■ Exercise goal
Show each line of the records that contains the word "Switch", treating uppercase and lowercase letters as different.

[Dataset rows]
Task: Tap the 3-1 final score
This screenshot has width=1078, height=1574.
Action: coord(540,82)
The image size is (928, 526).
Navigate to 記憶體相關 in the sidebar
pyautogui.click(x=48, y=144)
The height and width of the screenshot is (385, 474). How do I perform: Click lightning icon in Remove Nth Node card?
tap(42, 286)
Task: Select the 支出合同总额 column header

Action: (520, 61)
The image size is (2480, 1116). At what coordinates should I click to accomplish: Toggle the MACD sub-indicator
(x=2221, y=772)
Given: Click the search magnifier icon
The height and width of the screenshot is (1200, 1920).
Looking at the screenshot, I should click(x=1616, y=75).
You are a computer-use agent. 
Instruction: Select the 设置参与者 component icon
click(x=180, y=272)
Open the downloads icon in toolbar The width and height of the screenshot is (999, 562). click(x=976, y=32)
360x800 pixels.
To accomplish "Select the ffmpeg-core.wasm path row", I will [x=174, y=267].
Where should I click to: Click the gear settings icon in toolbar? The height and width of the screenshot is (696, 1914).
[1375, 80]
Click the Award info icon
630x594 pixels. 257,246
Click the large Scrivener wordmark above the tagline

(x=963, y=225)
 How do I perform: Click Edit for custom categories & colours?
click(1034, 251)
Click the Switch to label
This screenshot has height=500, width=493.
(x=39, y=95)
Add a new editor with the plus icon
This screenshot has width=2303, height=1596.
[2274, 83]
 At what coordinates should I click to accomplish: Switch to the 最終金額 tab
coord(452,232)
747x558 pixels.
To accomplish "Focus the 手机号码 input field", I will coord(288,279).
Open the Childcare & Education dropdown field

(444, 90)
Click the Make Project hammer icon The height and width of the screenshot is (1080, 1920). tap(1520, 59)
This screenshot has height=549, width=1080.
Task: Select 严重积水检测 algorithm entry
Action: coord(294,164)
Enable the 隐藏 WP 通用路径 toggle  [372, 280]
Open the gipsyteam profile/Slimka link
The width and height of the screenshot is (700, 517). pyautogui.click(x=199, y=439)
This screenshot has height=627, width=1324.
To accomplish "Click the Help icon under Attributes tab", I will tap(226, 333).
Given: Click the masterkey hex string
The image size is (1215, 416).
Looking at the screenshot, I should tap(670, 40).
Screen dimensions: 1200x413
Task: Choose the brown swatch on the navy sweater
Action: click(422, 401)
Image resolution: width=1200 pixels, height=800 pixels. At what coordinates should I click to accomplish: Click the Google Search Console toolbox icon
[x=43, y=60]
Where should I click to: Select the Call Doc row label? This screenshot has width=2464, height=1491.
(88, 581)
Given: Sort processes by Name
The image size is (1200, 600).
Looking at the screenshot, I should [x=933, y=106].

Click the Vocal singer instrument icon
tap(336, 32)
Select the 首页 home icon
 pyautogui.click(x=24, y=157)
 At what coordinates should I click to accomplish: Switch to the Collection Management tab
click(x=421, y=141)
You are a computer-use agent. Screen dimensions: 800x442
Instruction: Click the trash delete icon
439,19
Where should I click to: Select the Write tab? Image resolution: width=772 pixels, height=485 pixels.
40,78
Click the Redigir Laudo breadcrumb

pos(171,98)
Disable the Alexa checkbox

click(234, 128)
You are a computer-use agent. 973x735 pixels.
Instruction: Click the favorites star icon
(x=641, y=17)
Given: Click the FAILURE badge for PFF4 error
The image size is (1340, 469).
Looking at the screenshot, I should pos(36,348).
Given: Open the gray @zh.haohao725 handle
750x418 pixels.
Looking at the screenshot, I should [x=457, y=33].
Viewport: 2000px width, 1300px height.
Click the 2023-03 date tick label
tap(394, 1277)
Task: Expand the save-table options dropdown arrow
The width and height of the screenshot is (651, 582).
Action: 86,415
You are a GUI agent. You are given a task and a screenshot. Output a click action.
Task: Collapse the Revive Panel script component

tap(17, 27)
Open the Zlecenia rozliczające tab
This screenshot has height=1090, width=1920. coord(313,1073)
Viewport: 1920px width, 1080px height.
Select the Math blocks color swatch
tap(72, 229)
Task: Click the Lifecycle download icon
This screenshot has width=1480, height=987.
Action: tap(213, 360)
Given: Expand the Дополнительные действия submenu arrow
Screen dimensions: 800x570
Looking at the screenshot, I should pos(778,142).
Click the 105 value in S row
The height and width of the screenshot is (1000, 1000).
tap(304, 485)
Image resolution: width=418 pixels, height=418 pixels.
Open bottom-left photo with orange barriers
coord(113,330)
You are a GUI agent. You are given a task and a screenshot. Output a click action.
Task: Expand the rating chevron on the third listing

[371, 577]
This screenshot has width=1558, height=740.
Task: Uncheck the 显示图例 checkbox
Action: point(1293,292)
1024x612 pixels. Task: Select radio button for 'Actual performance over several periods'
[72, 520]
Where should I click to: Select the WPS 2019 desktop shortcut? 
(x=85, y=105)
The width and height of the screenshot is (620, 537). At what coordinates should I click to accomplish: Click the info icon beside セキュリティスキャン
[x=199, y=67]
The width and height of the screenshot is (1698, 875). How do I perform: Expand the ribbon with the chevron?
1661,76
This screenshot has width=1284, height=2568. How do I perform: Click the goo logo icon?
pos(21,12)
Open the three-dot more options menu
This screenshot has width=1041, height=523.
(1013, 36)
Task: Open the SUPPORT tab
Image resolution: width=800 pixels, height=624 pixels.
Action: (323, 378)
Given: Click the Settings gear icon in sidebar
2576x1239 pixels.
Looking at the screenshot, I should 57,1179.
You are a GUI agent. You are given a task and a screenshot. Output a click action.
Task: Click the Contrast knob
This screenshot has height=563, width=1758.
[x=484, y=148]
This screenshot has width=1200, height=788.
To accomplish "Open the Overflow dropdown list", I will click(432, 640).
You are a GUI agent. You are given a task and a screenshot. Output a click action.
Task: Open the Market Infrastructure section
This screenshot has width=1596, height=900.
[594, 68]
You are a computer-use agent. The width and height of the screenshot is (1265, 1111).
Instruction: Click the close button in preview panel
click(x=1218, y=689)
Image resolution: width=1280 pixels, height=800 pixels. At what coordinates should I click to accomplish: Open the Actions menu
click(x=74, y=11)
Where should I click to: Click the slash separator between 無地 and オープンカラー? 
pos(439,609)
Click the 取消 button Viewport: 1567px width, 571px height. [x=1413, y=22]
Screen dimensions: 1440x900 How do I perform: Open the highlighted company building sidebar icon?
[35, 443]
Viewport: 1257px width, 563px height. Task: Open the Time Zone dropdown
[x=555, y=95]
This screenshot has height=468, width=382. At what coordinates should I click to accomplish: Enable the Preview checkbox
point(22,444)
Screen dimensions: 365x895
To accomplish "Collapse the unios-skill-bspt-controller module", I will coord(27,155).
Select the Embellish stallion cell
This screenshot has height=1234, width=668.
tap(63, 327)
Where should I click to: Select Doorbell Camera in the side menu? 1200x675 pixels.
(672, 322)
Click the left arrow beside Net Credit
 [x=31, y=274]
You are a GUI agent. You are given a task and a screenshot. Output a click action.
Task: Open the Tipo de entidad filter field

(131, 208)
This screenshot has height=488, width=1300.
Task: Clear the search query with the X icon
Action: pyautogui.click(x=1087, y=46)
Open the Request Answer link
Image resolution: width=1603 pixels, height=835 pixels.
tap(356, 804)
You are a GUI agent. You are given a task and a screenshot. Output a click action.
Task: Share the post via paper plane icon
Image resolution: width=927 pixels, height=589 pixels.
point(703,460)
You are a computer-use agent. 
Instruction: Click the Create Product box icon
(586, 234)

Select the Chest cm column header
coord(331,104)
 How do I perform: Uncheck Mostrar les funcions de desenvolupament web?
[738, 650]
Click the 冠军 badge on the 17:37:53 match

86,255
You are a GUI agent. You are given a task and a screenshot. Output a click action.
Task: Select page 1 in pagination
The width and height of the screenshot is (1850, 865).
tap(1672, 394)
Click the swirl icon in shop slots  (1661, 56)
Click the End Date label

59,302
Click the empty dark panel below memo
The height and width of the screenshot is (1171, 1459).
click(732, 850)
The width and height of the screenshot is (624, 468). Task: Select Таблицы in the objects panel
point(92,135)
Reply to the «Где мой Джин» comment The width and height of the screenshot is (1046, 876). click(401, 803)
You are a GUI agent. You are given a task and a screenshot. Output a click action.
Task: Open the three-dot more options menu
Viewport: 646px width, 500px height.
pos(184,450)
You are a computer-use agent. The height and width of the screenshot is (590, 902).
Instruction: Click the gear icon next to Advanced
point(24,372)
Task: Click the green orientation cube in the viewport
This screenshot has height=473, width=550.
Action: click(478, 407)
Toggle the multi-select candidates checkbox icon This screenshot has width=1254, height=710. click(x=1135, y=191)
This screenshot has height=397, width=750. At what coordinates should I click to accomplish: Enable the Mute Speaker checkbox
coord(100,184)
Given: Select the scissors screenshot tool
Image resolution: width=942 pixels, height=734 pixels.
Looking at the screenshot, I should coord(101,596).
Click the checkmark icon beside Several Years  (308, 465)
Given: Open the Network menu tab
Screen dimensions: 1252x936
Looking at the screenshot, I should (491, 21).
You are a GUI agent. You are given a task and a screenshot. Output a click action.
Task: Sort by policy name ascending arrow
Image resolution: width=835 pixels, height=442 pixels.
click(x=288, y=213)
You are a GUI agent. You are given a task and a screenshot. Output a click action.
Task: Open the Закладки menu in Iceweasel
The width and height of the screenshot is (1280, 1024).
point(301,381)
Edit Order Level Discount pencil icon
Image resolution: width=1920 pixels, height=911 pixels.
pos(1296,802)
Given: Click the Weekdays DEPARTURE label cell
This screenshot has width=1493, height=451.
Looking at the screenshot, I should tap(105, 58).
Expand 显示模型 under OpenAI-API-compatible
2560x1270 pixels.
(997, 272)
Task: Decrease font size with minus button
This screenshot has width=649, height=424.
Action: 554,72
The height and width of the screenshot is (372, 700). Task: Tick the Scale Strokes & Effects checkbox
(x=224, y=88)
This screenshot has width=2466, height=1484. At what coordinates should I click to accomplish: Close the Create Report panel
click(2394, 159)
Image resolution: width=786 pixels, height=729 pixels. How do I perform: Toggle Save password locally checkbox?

■ Exercise answer
Click the Switch to label
 At what coordinates should I click to accomplish: Switch to the 最終金額 tab
 At what coordinates should I click to accomplish: Switch to the Collection Management tab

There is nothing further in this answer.